Reproduce each of the following lines precisely as it appears, without any alteration.

+ + + +

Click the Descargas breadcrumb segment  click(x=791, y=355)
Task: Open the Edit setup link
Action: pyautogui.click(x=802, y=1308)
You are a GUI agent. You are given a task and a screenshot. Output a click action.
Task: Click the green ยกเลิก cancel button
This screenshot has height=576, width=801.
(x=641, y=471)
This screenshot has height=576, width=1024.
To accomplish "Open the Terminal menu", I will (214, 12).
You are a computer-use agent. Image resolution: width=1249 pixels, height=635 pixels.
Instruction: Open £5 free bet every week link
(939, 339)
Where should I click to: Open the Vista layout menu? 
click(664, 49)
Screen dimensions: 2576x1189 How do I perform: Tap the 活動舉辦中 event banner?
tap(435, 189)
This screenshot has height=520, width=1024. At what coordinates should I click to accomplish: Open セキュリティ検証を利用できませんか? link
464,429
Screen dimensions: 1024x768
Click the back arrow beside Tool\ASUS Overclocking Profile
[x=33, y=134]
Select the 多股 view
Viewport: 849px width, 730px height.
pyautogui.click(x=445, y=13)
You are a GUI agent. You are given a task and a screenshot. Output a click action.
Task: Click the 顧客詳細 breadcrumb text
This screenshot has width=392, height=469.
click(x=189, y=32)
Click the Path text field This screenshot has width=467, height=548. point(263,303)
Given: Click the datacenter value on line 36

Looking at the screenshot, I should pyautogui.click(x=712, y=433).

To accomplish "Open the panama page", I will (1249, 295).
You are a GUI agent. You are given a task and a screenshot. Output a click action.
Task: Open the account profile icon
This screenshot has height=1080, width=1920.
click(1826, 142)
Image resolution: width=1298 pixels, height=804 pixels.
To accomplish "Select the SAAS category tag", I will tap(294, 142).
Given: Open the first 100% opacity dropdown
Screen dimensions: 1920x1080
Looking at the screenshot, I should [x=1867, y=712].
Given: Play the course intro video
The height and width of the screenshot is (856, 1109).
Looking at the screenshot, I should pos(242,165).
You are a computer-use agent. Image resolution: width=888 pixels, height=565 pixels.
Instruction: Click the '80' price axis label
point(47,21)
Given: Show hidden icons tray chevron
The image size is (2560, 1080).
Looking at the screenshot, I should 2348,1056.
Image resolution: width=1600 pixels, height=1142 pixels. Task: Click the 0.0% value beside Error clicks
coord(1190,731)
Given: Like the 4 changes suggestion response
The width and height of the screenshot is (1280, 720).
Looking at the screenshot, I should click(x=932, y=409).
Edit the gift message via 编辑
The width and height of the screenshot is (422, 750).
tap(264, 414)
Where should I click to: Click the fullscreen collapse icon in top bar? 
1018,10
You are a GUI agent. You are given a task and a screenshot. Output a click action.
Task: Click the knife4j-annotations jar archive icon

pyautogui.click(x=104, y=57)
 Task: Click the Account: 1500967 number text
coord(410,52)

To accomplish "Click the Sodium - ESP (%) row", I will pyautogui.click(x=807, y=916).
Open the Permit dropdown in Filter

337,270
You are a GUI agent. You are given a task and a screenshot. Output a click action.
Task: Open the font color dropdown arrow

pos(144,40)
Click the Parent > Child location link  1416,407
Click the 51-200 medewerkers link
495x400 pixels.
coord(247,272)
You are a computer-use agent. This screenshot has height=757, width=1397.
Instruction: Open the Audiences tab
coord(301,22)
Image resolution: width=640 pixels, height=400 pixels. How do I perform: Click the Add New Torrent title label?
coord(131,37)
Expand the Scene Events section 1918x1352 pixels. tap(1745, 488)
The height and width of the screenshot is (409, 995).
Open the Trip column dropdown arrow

+ + + +

▶ [Reply]:
Click the Descargas breadcrumb segment  click(x=791, y=355)
Task: Open the Edit setup link
Action: pyautogui.click(x=802, y=1308)
You are a GUI agent. You are given a task and a screenshot. Output a click action.
Task: Click the green ยกเลิก cancel button
This screenshot has height=576, width=801.
(x=641, y=471)
This screenshot has height=576, width=1024.
To accomplish "Open the Terminal menu", I will (214, 12).
You are a computer-use agent. Image resolution: width=1249 pixels, height=635 pixels.
Instruction: Open £5 free bet every week link
(939, 339)
Where should I click to: Open the Vista layout menu? 
click(664, 49)
Screen dimensions: 2576x1189 How do I perform: Tap the 活動舉辦中 event banner?
tap(435, 189)
This screenshot has height=520, width=1024. At what coordinates should I click to accomplish: Open セキュリティ検証を利用できませんか? link
464,429
Screen dimensions: 1024x768
Click the back arrow beside Tool\ASUS Overclocking Profile
[x=33, y=134]
Select the 多股 view
Viewport: 849px width, 730px height.
pyautogui.click(x=445, y=13)
You are a GUI agent. You are given a task and a screenshot. Output a click action.
Task: Click the 顧客詳細 breadcrumb text
This screenshot has width=392, height=469.
click(x=189, y=32)
Click the Path text field This screenshot has width=467, height=548. point(263,303)
Given: Click the datacenter value on line 36

Looking at the screenshot, I should pyautogui.click(x=712, y=433).

To accomplish "Open the panama page", I will (1249, 295).
You are a GUI agent. You are given a task and a screenshot. Output a click action.
Task: Open the account profile icon
This screenshot has height=1080, width=1920.
click(1826, 142)
Image resolution: width=1298 pixels, height=804 pixels.
To accomplish "Select the SAAS category tag", I will tap(294, 142).
Given: Open the first 100% opacity dropdown
Screen dimensions: 1920x1080
Looking at the screenshot, I should [x=1867, y=712].
Given: Play the course intro video
The height and width of the screenshot is (856, 1109).
Looking at the screenshot, I should pos(242,165).
You are a computer-use agent. Image resolution: width=888 pixels, height=565 pixels.
Instruction: Click the '80' price axis label
point(47,21)
Given: Show hidden icons tray chevron
The image size is (2560, 1080).
Looking at the screenshot, I should 2348,1056.
Image resolution: width=1600 pixels, height=1142 pixels. Task: Click the 0.0% value beside Error clicks
coord(1190,731)
Given: Like the 4 changes suggestion response
The width and height of the screenshot is (1280, 720).
Looking at the screenshot, I should click(x=932, y=409).
Edit the gift message via 编辑
The width and height of the screenshot is (422, 750).
tap(264, 414)
Where should I click to: Click the fullscreen collapse icon in top bar? 
1018,10
You are a GUI agent. You are given a task and a screenshot. Output a click action.
Task: Click the knife4j-annotations jar archive icon

pyautogui.click(x=104, y=57)
 Task: Click the Account: 1500967 number text
coord(410,52)

To accomplish "Click the Sodium - ESP (%) row", I will pyautogui.click(x=807, y=916).
Open the Permit dropdown in Filter

337,270
You are a GUI agent. You are given a task and a screenshot. Output a click action.
Task: Open the font color dropdown arrow

pos(144,40)
Click the Parent > Child location link  1416,407
Click the 51-200 medewerkers link
495x400 pixels.
coord(247,272)
You are a computer-use agent. This screenshot has height=757, width=1397.
Instruction: Open the Audiences tab
coord(301,22)
Image resolution: width=640 pixels, height=400 pixels. How do I perform: Click the Add New Torrent title label?
coord(131,37)
Expand the Scene Events section 1918x1352 pixels. tap(1745, 488)
The height and width of the screenshot is (409, 995).
Open the Trip column dropdown arrow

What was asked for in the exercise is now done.